▶ [TASK STATEMENT]: Retype exactly the lines from the one that contains "Task: Focus the 外网导入数据 input field" through the final line of the material below, and add nothing else.

▶ [SOURCE DATA]:
_ _ _ _
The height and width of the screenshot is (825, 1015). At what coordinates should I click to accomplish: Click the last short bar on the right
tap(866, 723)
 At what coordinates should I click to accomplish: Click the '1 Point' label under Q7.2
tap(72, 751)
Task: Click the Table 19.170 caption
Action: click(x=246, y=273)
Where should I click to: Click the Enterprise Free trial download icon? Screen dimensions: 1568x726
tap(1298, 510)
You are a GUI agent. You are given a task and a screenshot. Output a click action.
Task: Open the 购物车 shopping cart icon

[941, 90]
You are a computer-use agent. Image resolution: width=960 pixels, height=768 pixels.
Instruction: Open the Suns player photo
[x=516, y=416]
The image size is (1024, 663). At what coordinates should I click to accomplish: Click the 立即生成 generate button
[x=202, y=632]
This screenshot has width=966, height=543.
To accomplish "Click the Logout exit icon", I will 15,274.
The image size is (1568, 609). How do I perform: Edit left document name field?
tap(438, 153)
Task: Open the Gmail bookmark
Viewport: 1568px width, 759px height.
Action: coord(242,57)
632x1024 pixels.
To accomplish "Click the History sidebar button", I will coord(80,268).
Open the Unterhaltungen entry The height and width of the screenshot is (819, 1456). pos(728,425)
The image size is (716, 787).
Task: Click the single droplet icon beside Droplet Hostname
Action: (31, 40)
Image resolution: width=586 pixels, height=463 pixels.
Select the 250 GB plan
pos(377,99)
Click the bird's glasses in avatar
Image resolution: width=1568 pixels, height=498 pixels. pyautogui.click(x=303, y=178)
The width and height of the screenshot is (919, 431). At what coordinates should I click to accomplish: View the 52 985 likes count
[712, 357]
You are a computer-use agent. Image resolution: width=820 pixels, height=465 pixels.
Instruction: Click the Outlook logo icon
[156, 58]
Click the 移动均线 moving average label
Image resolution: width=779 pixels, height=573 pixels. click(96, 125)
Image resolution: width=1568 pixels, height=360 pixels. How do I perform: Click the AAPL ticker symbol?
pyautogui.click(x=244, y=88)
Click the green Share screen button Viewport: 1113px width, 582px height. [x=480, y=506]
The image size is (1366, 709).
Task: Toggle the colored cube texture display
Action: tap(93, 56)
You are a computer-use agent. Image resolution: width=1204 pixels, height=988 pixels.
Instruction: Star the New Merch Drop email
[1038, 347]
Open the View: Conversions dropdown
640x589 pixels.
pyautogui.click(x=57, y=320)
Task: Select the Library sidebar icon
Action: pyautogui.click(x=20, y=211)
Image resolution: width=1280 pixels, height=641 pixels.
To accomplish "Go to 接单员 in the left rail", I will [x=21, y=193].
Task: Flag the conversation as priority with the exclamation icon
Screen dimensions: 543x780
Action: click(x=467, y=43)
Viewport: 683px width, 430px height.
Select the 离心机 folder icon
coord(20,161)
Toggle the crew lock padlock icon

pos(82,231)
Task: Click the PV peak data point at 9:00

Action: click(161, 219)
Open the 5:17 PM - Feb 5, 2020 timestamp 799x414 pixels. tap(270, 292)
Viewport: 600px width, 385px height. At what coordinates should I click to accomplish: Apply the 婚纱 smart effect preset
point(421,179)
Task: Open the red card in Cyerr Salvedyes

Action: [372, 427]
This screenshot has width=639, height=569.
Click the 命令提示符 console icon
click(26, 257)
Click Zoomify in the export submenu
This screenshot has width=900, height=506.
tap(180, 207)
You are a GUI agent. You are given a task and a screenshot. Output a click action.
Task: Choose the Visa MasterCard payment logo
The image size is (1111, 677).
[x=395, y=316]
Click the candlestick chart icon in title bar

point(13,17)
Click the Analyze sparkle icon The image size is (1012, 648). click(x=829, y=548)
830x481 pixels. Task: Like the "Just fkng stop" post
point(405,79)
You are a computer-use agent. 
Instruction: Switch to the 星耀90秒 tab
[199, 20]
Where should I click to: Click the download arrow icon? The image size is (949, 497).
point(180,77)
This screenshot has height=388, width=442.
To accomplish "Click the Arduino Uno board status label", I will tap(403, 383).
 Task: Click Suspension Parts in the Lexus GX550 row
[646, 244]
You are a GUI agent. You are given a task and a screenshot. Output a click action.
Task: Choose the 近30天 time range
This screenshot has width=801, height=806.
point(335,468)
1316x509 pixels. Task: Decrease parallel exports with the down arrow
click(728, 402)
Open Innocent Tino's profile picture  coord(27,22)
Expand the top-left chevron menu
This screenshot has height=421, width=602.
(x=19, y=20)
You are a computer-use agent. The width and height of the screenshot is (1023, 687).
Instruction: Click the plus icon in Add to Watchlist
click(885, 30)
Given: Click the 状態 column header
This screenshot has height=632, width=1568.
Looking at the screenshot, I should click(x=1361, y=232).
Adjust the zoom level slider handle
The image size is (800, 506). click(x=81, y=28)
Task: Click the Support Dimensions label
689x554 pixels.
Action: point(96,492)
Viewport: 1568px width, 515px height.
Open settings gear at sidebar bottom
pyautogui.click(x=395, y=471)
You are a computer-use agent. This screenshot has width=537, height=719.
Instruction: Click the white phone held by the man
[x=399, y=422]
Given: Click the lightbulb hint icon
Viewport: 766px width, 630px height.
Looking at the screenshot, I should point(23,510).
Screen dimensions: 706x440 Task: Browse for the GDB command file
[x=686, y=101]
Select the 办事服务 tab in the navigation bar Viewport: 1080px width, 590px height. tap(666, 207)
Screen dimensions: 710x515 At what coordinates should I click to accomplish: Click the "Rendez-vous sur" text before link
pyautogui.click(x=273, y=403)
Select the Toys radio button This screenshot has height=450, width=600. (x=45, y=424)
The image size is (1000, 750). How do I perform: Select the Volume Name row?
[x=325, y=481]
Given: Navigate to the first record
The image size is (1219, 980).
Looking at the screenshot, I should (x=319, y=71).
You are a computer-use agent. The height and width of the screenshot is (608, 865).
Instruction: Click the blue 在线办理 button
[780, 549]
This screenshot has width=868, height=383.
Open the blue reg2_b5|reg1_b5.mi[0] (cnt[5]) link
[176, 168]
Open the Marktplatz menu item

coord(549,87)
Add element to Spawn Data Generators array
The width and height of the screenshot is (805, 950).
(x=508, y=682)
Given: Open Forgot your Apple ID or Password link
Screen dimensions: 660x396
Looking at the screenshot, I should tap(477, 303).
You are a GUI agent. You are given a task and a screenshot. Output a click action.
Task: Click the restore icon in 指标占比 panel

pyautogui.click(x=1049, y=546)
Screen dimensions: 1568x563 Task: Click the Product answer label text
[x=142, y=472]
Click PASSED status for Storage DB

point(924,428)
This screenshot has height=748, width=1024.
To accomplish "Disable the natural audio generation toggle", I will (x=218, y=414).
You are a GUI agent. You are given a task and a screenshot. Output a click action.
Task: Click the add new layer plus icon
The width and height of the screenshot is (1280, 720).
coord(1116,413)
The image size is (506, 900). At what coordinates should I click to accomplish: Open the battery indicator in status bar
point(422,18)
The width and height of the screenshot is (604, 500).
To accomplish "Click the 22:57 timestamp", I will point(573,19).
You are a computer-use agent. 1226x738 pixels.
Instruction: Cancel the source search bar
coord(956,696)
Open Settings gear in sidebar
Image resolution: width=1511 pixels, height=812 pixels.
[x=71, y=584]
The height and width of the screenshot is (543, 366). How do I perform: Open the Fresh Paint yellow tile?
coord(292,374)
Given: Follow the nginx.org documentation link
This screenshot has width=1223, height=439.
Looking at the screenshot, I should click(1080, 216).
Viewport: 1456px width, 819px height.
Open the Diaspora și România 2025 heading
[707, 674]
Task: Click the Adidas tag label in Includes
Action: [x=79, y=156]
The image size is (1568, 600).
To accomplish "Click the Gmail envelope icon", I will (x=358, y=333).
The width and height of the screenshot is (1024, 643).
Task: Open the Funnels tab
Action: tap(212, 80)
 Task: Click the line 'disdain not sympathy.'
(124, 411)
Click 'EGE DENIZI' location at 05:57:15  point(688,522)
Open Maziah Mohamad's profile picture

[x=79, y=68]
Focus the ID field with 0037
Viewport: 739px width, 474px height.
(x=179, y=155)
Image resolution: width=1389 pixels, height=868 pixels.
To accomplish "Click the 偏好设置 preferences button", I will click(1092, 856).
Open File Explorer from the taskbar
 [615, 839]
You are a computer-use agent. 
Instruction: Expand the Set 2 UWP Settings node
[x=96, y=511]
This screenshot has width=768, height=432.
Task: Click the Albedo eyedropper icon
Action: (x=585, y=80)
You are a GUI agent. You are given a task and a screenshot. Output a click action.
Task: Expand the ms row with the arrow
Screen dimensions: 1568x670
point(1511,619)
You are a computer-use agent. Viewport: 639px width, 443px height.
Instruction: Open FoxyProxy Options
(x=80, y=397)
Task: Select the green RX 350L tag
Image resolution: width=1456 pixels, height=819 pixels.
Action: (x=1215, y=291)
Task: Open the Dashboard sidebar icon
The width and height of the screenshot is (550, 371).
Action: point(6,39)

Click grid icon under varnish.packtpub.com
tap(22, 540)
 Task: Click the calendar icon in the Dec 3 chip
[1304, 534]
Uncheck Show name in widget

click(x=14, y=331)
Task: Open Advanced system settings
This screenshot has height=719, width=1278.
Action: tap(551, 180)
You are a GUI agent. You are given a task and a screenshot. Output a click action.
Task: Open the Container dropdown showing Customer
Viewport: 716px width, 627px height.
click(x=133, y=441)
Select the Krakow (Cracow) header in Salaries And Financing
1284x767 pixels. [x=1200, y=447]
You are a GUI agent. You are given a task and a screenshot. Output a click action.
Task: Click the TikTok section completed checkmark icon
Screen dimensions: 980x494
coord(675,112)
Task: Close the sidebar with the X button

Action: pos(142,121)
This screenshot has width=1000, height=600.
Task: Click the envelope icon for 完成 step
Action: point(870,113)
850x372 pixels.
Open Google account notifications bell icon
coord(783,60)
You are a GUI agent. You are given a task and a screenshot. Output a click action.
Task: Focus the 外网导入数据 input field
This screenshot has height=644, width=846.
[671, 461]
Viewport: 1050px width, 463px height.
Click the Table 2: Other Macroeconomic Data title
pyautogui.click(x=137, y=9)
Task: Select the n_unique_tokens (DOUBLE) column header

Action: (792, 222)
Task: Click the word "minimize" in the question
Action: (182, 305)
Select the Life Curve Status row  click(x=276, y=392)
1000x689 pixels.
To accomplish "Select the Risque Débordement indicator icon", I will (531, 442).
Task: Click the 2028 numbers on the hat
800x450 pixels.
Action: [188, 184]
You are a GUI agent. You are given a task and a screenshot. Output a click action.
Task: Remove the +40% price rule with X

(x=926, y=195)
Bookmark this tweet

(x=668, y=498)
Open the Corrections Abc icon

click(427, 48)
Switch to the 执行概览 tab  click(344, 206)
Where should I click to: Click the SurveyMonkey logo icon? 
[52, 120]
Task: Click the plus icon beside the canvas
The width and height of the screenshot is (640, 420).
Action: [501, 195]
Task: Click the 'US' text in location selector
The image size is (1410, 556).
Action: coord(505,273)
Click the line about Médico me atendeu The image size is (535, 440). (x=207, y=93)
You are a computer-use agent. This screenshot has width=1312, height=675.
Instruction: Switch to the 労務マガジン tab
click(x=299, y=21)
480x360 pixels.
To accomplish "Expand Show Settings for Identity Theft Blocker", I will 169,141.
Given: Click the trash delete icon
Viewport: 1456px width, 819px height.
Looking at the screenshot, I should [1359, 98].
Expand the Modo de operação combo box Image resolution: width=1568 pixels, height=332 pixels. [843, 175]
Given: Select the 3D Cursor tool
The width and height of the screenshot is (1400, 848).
_ _ _ _
▶ [ANSWER BOX]:
Task: Focus the 外网导入数据 input field
This screenshot has height=644, width=846.
[671, 461]
Viewport: 1050px width, 463px height.
Click the Table 2: Other Macroeconomic Data title
pyautogui.click(x=137, y=9)
Task: Select the n_unique_tokens (DOUBLE) column header

Action: (792, 222)
Task: Click the word "minimize" in the question
Action: (182, 305)
Select the Life Curve Status row  click(x=276, y=392)
1000x689 pixels.
To accomplish "Select the Risque Débordement indicator icon", I will (531, 442).
Task: Click the 2028 numbers on the hat
800x450 pixels.
Action: [188, 184]
You are a GUI agent. You are given a task and a screenshot. Output a click action.
Task: Remove the +40% price rule with X

(x=926, y=195)
Bookmark this tweet

(x=668, y=498)
Open the Corrections Abc icon

click(427, 48)
Switch to the 执行概览 tab  click(344, 206)
Where should I click to: Click the SurveyMonkey logo icon? 
[52, 120]
Task: Click the plus icon beside the canvas
The width and height of the screenshot is (640, 420).
Action: [501, 195]
Task: Click the 'US' text in location selector
The image size is (1410, 556).
Action: coord(505,273)
Click the line about Médico me atendeu The image size is (535, 440). (x=207, y=93)
You are a computer-use agent. This screenshot has width=1312, height=675.
Instruction: Switch to the 労務マガジン tab
click(x=299, y=21)
480x360 pixels.
To accomplish "Expand Show Settings for Identity Theft Blocker", I will 169,141.
Given: Click the trash delete icon
Viewport: 1456px width, 819px height.
Looking at the screenshot, I should [1359, 98].
Expand the Modo de operação combo box Image resolution: width=1568 pixels, height=332 pixels. [843, 175]
Given: Select the 3D Cursor tool
The width and height of the screenshot is (1400, 848).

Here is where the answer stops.